• **Working data**
┌──

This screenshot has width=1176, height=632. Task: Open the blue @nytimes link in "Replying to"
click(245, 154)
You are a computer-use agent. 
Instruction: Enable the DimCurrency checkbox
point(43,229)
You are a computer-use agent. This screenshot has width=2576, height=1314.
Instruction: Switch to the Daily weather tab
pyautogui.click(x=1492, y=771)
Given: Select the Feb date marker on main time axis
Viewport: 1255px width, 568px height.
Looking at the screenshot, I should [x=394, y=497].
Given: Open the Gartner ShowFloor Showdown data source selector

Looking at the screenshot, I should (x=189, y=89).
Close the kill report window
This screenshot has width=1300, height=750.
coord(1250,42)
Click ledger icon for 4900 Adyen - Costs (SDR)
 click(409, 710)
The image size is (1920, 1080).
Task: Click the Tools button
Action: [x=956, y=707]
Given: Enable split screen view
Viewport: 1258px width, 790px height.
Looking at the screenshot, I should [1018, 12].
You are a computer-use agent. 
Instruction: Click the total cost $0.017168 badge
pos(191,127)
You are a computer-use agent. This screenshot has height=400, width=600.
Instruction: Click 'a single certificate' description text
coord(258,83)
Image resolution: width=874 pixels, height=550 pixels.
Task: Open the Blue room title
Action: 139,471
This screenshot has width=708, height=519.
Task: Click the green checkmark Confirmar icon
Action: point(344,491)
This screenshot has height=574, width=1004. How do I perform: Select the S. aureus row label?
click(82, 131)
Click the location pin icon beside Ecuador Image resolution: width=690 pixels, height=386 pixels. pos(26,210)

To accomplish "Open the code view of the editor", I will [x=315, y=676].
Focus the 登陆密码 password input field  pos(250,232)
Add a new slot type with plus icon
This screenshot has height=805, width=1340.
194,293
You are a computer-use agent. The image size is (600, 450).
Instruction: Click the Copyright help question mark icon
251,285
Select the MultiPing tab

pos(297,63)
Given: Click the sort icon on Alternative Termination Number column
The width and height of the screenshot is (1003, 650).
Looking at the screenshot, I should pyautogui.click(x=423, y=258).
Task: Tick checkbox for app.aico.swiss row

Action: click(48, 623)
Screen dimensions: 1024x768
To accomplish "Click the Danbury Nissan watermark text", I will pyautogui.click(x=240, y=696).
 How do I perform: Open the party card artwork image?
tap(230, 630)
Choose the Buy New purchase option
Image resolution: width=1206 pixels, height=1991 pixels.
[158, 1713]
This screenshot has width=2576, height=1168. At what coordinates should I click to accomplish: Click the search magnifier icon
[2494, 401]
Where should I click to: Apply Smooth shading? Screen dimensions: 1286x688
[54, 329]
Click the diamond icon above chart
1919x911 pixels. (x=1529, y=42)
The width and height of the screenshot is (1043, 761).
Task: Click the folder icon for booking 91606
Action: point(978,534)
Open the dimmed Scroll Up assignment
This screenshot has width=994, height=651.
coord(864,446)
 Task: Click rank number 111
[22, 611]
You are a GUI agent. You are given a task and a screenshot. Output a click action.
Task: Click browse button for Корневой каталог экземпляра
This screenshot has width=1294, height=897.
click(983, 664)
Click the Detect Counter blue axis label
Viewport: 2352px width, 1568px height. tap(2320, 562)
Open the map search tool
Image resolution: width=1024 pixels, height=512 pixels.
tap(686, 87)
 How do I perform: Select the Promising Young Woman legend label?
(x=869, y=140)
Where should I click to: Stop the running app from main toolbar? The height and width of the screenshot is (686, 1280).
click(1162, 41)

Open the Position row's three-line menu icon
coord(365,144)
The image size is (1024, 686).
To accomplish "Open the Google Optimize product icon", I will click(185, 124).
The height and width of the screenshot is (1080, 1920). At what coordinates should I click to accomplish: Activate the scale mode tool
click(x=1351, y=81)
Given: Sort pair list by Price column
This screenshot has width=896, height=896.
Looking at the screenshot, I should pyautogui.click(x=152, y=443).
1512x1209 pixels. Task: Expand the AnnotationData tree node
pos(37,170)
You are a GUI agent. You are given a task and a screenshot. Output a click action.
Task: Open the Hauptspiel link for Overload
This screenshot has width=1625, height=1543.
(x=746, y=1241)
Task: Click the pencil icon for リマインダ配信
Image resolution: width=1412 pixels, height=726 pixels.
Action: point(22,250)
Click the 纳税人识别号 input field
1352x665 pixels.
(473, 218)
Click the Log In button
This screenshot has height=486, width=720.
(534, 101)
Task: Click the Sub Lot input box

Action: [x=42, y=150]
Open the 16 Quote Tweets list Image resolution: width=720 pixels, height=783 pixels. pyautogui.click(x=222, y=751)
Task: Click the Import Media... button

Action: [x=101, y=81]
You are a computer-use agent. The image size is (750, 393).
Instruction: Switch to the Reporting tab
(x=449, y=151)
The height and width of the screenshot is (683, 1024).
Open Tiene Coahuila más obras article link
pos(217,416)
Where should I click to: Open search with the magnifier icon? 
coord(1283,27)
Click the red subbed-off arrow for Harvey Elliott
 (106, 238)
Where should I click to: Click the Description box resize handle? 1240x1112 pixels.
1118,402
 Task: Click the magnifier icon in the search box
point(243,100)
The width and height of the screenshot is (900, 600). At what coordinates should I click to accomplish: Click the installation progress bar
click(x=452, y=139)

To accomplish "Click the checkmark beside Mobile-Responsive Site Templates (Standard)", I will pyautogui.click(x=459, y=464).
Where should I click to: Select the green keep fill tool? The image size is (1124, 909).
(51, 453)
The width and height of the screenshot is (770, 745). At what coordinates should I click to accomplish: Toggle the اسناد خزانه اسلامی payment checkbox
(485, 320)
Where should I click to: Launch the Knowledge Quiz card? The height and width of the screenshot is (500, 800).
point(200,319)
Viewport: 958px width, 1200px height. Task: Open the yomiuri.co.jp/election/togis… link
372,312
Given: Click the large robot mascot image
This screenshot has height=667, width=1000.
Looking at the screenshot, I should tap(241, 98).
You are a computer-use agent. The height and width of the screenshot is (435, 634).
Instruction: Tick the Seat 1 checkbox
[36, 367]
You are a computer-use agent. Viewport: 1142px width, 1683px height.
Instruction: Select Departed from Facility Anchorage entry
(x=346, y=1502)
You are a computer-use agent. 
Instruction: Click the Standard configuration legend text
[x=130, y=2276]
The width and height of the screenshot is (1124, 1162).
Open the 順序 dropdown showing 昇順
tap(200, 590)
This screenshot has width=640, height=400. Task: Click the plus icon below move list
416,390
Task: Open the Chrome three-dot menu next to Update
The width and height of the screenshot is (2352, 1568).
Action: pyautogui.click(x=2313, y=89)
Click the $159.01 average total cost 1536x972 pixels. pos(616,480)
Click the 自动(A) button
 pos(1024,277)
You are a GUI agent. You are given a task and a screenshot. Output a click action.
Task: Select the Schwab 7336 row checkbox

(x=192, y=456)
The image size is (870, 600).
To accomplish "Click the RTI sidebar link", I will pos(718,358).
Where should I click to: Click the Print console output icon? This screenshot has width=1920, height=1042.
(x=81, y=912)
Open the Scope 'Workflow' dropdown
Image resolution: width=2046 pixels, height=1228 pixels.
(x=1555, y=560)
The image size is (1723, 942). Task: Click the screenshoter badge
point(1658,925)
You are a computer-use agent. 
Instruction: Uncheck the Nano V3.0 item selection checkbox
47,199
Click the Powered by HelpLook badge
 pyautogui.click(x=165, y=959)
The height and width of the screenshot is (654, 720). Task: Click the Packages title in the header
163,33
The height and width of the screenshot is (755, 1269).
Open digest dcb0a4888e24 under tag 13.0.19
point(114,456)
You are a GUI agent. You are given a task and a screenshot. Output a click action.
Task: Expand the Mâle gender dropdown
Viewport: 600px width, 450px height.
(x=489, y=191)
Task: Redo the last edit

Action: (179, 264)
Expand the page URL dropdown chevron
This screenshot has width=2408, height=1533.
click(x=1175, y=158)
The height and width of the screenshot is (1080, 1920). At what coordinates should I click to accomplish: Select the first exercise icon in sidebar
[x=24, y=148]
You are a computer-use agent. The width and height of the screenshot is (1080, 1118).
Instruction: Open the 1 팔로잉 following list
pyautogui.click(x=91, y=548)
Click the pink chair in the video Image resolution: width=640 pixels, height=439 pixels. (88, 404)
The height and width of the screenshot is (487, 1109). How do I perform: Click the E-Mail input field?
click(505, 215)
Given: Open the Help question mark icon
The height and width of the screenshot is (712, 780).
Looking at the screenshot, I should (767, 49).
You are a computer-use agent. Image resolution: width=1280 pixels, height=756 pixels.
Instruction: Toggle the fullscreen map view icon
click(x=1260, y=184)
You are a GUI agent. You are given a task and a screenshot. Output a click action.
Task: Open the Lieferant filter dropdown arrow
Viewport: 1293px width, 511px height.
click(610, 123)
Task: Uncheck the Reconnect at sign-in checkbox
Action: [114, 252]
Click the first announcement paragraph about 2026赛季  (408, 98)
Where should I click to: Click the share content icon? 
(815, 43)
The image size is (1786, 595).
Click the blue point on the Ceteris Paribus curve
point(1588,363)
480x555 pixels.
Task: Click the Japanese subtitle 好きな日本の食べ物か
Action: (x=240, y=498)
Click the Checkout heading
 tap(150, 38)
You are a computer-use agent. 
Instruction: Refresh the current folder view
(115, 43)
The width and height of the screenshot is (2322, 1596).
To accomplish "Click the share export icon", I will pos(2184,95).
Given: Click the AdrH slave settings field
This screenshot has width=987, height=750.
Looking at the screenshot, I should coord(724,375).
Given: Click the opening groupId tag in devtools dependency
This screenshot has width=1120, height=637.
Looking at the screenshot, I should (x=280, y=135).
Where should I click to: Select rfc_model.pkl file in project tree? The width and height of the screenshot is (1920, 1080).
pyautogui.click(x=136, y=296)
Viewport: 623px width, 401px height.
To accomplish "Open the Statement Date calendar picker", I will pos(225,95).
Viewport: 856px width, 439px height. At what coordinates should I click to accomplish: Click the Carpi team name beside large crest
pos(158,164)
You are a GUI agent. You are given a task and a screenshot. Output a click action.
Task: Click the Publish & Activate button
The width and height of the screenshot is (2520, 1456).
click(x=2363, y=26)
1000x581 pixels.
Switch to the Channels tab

└──

• **Exercise requirements**
Rewrite the records from the line with "Given: Click the large robot mascot image" to the line with "(x=81, y=912)", changing "Instruction" to "Directive" and leaving everything else unaltered.

• **Task output**
Given: Click the large robot mascot image
This screenshot has height=667, width=1000.
Looking at the screenshot, I should tap(241, 98).
You are a computer-use agent. The height and width of the screenshot is (435, 634).
Directive: Tick the Seat 1 checkbox
[36, 367]
You are a computer-use agent. Viewport: 1142px width, 1683px height.
Directive: Select Departed from Facility Anchorage entry
(x=346, y=1502)
You are a computer-use agent. 
Directive: Click the Standard configuration legend text
[x=130, y=2276]
The width and height of the screenshot is (1124, 1162).
Open the 順序 dropdown showing 昇順
tap(200, 590)
This screenshot has width=640, height=400. Task: Click the plus icon below move list
416,390
Task: Open the Chrome three-dot menu next to Update
The width and height of the screenshot is (2352, 1568).
Action: pyautogui.click(x=2313, y=89)
Click the $159.01 average total cost 1536x972 pixels. pos(616,480)
Click the 自动(A) button
 pos(1024,277)
You are a GUI agent. You are given a task and a screenshot. Output a click action.
Task: Select the Schwab 7336 row checkbox

(x=192, y=456)
The image size is (870, 600).
To accomplish "Click the RTI sidebar link", I will pos(718,358).
Where should I click to: Click the Print console output icon? This screenshot has width=1920, height=1042.
(x=81, y=912)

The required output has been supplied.